Kajati Banten, Leonard Eben Ezer Simanjuntak mengatakan, tersangka IF ditahan di Rutan Klas II B Pandeglang selama 20 hari untuk mempermudah tim penyidik dalam melakukan pemeriksaan lanjutan. “Tim penyidik menetapkan satu orang tersangka baru, berinisial IF sebagai Presiden Bisnis Devlovment PT. IAS,” kata Lenard.
Modus yang dilakukan IF, kata Leonard, yakni melakukan komunikasi langsung secara intens dengan AC selaku direktur PT. AKTN (swasta)/ Terutama tentang dokumen dalam pekerjaan, untuk Surat Perintah Kerja ( SPK) fiktif hingga proses pencairan pembayaran.
” IF bersama tersangka SY Direktur Keuangan PT. IAS, merencanakan, melakukan percepatan fasilitasi kontrak maupun SPK. Tersangka IF juga diduga menerima uang atau gratifikasi dari tersangka AC, atas pencairan pekerjaan SPK fiktif tersebut,” tutur Leonard.

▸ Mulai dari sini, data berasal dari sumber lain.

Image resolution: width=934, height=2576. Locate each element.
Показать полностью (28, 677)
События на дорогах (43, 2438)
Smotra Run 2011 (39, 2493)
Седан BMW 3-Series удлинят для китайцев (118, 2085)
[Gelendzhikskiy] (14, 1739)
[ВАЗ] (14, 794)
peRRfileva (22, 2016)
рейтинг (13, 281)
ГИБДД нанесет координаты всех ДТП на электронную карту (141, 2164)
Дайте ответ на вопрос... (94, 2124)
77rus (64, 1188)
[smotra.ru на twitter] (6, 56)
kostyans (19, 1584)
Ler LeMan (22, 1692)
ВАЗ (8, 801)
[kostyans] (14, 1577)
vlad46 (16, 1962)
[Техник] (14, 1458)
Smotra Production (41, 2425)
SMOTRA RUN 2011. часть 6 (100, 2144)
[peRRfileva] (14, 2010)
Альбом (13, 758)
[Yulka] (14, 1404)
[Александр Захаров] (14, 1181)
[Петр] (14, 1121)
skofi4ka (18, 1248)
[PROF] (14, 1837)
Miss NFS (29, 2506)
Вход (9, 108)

Menurut Leonard, AC membagi-bagikan sejumlah uang kepada beberapa pihak, masing-masing kepada tersangka DS, SY, SS dan IF yang sudah ditahan lebih dulu. Dengan ditetapkannya IF sebagai tersangka, maka Kejati Banten telah menetapkan 5 tersangka dalam kasus dugaan korupsi SPK bodong tersebut.
Kelima tersangka tersebut, masing – masing DS selaku manager operation & Manufacture PT KPI Balongan, SY selaku Direktur Keuangan PT IAS, SS selaku Presiden Direktur PT IAS, dan AC selaku Direktur PT AKTN, dan IF selaku Presiden Bisnis Devlopment PT. IAS.

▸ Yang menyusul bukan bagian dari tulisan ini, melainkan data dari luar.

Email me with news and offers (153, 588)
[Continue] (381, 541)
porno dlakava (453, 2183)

Dalam kasus ini, penyidik Kejati Banten telah menyita 175 dokumen, dan memeriksa satu ahli perhitungan kerugian negara. Berkaitan dengan kasus ini, pihak Kejati Banten, telah memeriksa 31 saksi untuk menggali keterangan.
Di antaranya, 12 orang PT IAS termasuk Presiden Direktur, Direktur Keuangan, 2 oran g dari PT PAS, 9 dari PT KPI Balongan, 2 orang dari Pertamina, 5 orang dari PT AKTN dan 1 orang dari PT EVTECH.

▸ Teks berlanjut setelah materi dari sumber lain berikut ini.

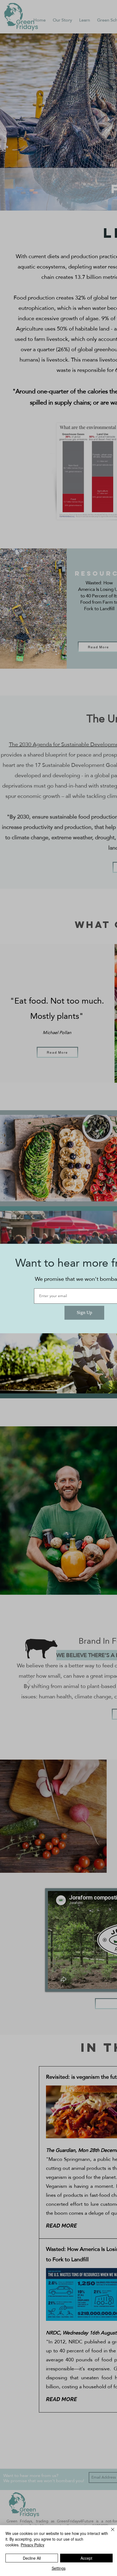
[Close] (109, 2532)
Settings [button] (59, 2568)
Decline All (32, 2558)
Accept (86, 2558)
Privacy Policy (32, 2544)
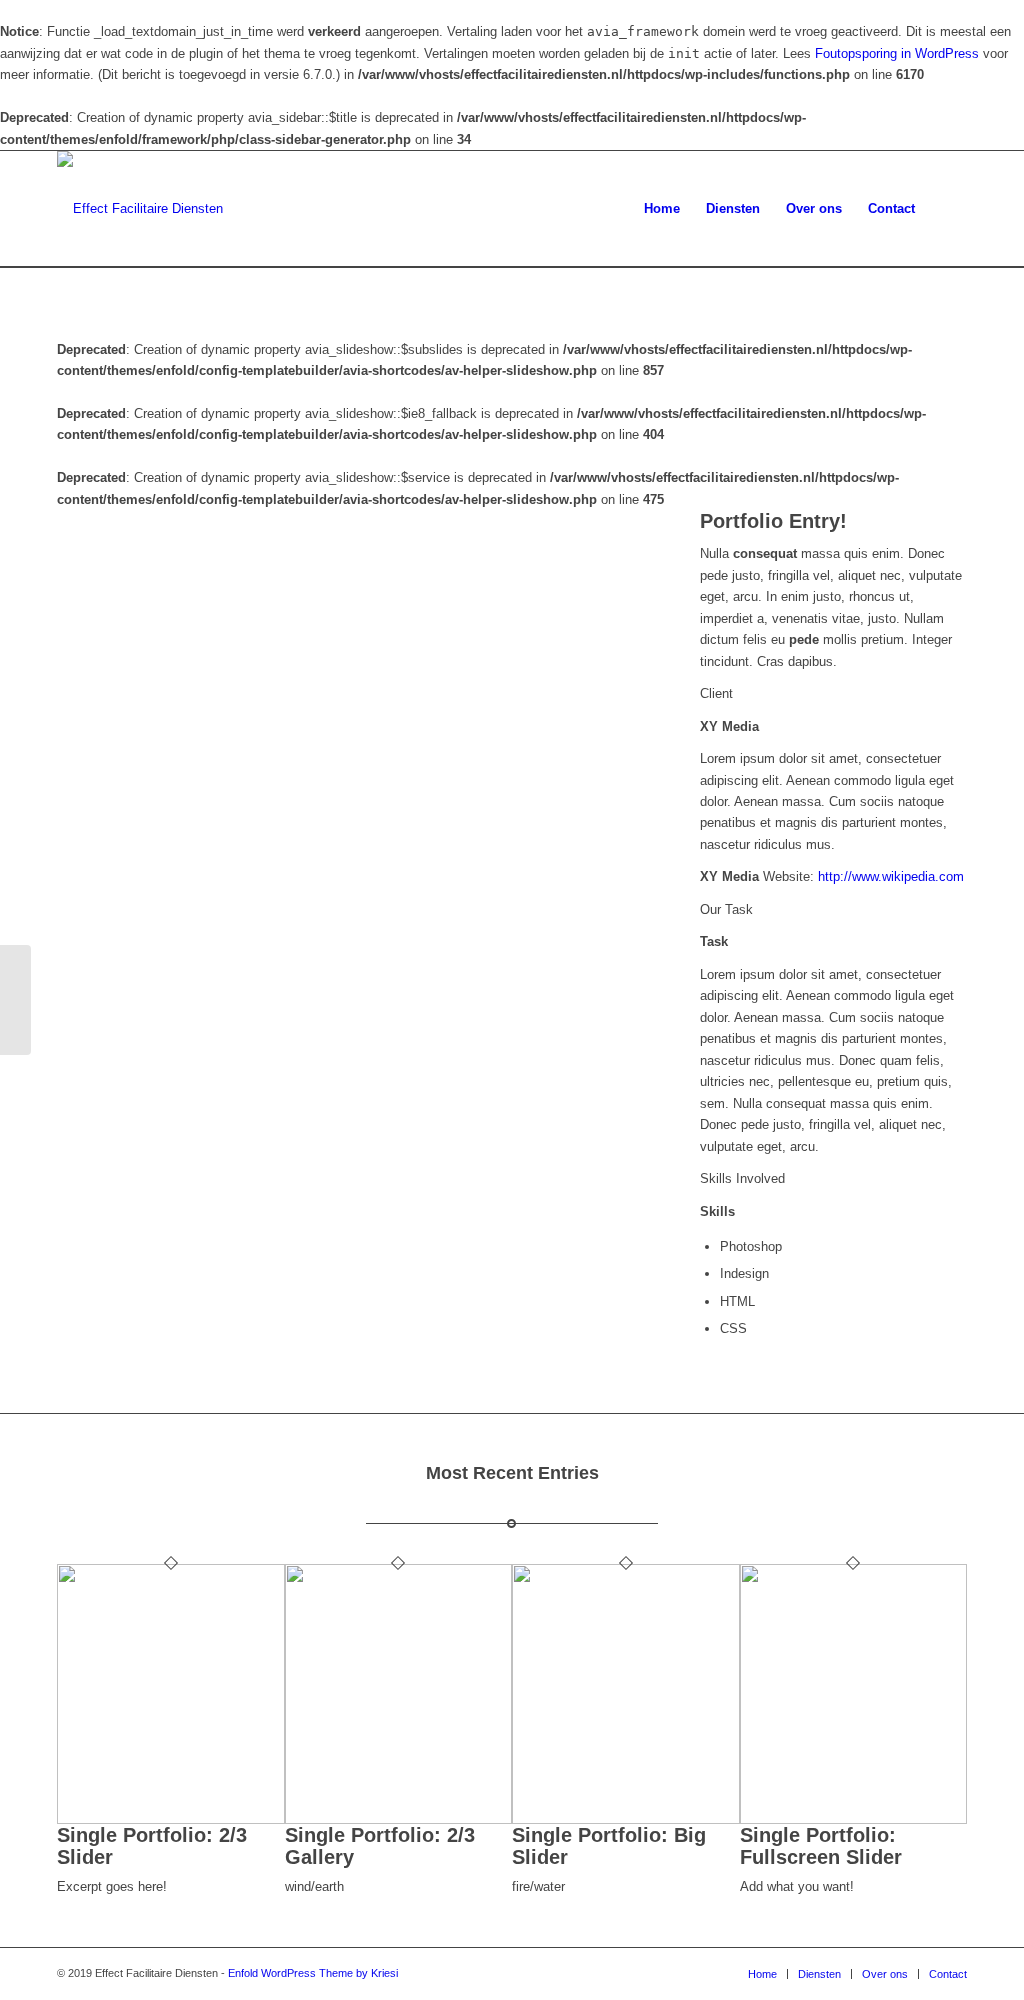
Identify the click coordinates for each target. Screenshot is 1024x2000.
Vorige (102, 737)
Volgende (600, 737)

Disebutkan Leonard, peristiwa penyimpangan keuangan Negara tersebut, dilakuka pada Juli 2021. Saat itu PT. IAS yang merupakan anak perusahaan PT. PAS, telah menerbitkan tiga kontrak atau Surat Perintah Kerja (SPK), kepada rekanan PT Everest dan PT Aruna Karya.
SPK itu seolah-olah benar adanya untuk mengadakan pekerjaan paket 3D Pack dan aplikasi atau sofware AMIS untuk memenuhi pekerjaan pada PT Pertamina Balongan. “Namun tidak ada (pekerjaan), dan SPK telah dilakukan pembayaran,” kata Leonard. ( Wisnu Bangun)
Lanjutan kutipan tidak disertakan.